It’s been a while since I wrote to you, even longer since I saw you, but I think about you all the time. Things have changed since you left but I still have a piece of my heart missing. I know it’s the piece of me that you took with you when you passed; I wish I had more to remember you by.
That was nearly six years ago now, and I’ve grown up in that time. You’ve missed so much, good and bad, but now that I have the chance I can’t find the words to tell you about any of it. Part of me hopes that you’re watching over me, guiding me, looking out for me. There’s another part of me that wants you to be off living another life, being happy and doing all the things you never got to do while you were here.
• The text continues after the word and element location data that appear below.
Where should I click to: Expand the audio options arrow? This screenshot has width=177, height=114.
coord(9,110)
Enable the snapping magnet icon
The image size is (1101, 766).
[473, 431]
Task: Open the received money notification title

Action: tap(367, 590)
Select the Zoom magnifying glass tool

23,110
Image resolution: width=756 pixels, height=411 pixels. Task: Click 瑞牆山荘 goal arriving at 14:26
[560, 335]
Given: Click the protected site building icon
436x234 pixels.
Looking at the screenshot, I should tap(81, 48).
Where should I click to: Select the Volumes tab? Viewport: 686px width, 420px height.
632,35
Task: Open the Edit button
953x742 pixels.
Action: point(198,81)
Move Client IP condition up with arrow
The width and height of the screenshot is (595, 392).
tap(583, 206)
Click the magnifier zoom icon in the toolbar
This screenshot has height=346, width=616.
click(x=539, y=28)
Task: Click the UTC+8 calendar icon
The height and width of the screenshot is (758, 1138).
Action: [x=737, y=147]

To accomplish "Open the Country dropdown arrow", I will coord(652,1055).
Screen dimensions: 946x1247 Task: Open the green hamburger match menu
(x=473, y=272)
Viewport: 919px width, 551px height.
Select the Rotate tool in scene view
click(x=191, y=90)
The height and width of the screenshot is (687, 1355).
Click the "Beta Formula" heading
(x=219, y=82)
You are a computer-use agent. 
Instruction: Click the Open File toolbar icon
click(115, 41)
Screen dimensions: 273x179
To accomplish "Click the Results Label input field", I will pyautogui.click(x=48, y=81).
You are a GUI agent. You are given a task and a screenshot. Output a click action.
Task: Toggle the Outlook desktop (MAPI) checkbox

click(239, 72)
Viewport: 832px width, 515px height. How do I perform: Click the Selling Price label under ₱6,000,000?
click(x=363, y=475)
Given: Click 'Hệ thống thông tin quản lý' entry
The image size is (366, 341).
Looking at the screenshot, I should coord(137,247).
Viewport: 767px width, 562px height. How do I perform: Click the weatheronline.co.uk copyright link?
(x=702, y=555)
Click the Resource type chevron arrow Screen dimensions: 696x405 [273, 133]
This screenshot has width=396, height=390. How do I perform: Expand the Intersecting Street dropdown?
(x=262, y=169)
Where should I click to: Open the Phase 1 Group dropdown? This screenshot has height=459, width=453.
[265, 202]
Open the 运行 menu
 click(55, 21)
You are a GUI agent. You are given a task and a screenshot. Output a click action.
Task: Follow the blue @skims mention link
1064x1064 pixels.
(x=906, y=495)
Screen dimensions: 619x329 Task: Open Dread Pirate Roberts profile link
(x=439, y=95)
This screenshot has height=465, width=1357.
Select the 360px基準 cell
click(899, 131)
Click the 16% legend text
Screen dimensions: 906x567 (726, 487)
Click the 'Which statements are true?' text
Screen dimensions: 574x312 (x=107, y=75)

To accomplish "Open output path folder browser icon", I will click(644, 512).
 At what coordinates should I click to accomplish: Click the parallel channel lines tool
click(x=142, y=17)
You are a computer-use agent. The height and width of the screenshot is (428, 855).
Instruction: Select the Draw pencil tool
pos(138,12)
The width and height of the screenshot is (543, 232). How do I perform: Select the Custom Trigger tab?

I wonder about what those things would be all the time.
Would you have gone to uni? What would you have studied? I know that you loved art. I remember all of the sketches you used to do with Emma. Are you with her now? Are you both happy?
Do you remember that time we went to Brighton? Just the three of us, about £50 and the whole day to enjoy; I never wanted that day to end. I remember sheltering under the pier with you and watching the waves. We were just kids, but in that moment, I knew that I loved you. I still do.
I go there a lot now, Brighton I mean, not under the pier. I’ve been working in the art gallery, believe it or not. Everything there reminds me of you two. When this project came up, I thought it was kind of like a sign from you. It was your way of telling me things would be okay. A town you loved and a project that would have excelled at. There’s even a phoenix there! I just wonder what you’d think of it. I wonder what you’d think of me.
There’s so much I want to tell you, but the words won’t come out; replaced instead by tears because I will never know the answers to these questions. I miss you. I know that I’m a stronger and better person for knowing you, and I will never ever forget you. You’re there in everything I do. I’ll make it count.